Grant Details
| Grant Number: |
1R01CA309524-01 Interpret this number |
| Primary Investigator: |
Faghih Imani, Seyedmohammadreza |
| Organization: |
Arizona State University-Tempe Campus |
| Project Title: |
SCH: Wireless Sensing of Biomarkers Using Intelligent Surfaces for Smart Homes and Sleep Medicine |
| Fiscal Year: |
2025 |
Abstract
The ability to retrieve biomarkers like heart and respiratory rates without disrupting a user's typical sleep
environment can revolutionize sleep medicine, smart healthcare, independent living, and sleep health
monitoring of cancer patients. Sleep health is closely tied to cancer risk, cancer prognosis, and health-related
quality of life of cancer survivors. This need has driven an ever-growing interest in wireless remote sensing
of biomarkers using WiFi signals or radars to monitor cardio-respiratory signals and thereby assess sleep
quality, timing and duration. However, these technologies typically use a small number of antennas, limiting
their spatial resolution. As a result, their performance can drastically deteriorate when a user moves, changes
orientation, or when multiple people are present. This leaves wearable sensors as the main available non-
intrusive privacy-preserving technology for sleep monitoring, but they require frequent user intervention and
charging. To address these shortcomings, we will develop a smart wireless environment using multi-band
reconfigurable intelligent surfaces (RISs). These surfaces are low cost, low power, and can arbitrarily redirect
wireless signals. They are projected to play critical roles in next-generation wireless communication
networks, ensuring widespread deployment. Hence, the proposed system aligns synergistically with the
rollout of future wireless communication systems. By utilizing microwave RISs, we will retrieve users' low-
resolution RF reflectivity maps by developing a comprehensive physics-based model for RIS-based
computational imaging. This RF image is then interpreted using a novel multi-modal learning algorithm to
detect and track regions of interest (e.g., the torso). A high-resolution wideband millimeter RIS is then used
to focus on the user’s torso to retrieve breathing and heart rate with high spatial resolution. We will design
and experimentally verify the novel hardware and processing algorithms required to implement such a smart
wireless integrated monitoring (SWIM) system. We will demonstrate how multiple low-cost sensors in the
form of multiband, high-resolution intelligent surfaces and off-the-shelf radars can collaborate and robustly
retrieve critical cardiorespiratory biomarkers used to measure sleep without disrupting their daily routines.

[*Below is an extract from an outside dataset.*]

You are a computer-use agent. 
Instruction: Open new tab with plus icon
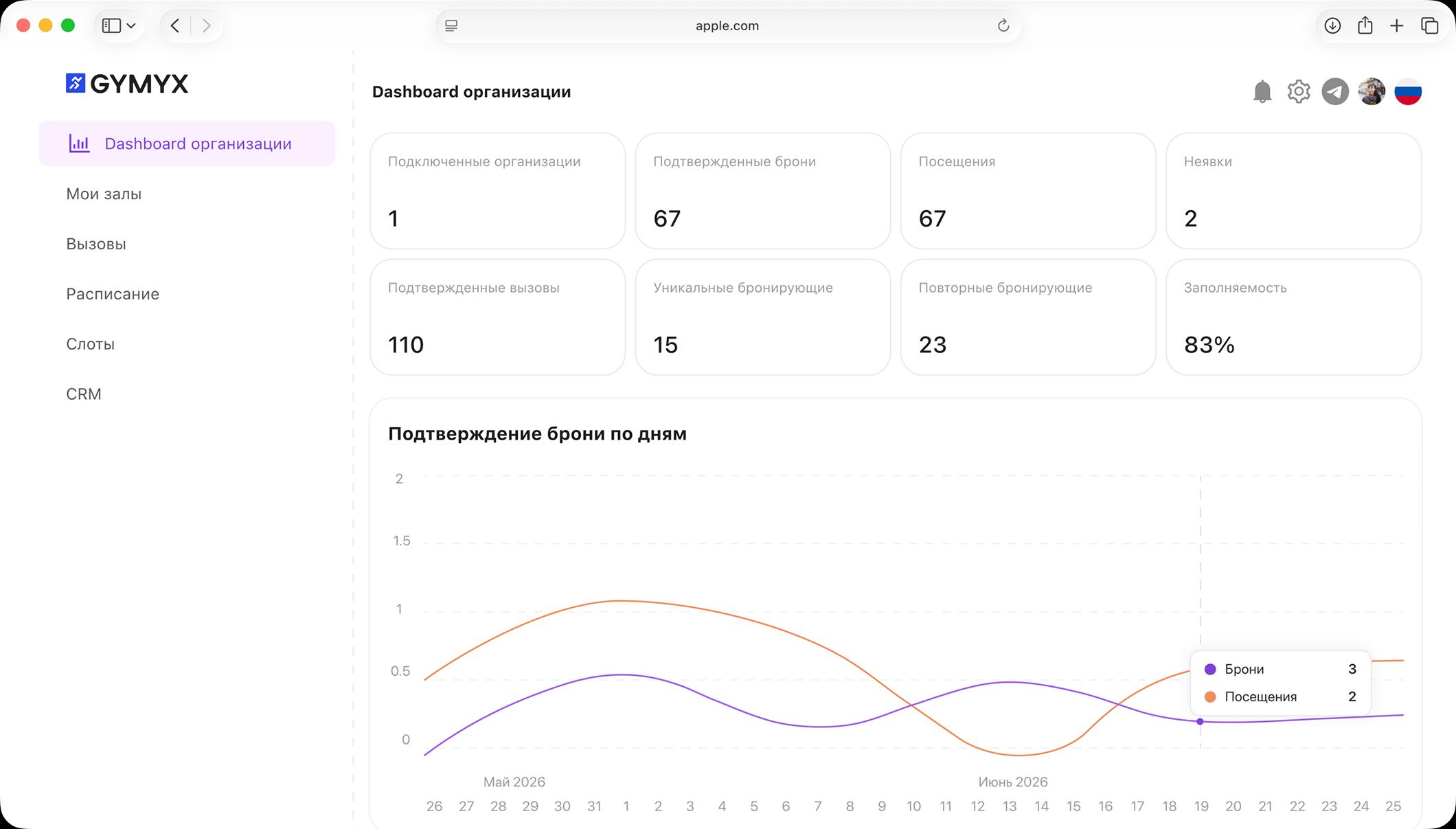1396,25
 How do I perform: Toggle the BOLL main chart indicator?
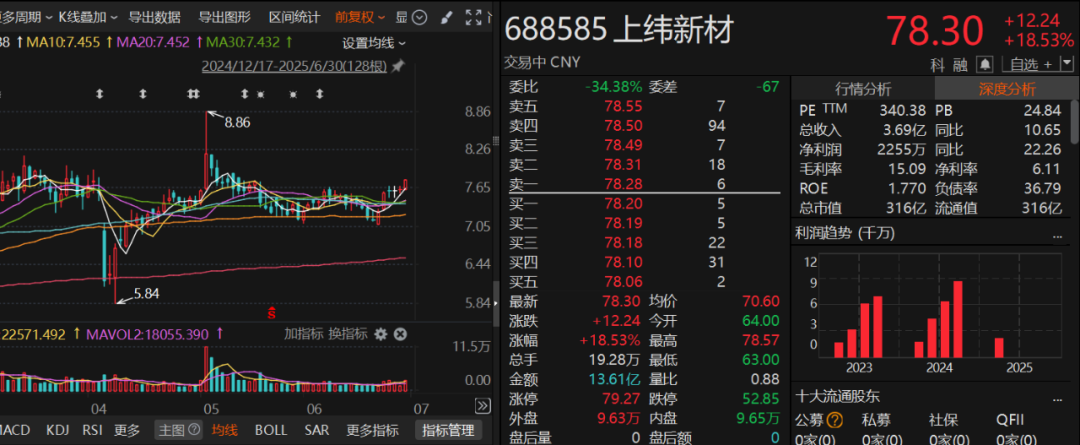pyautogui.click(x=271, y=430)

RELEVANCE (See instructions):
The ability to monitor sleep by measuring breathing and heart rate using a smart system that uses wireless
waves from the walls of the rooms can revolutionize sleep monitoring in people with cancer. Poor sleep may
lead to cancer, and cancer treatment outcomes may be influenced by sleep including quality of life in
survivors. We will build and test a smart wireless system called SWIM to monitor sleep easily. Such an
approach will enable future sleep research for cancer prevention and treatment.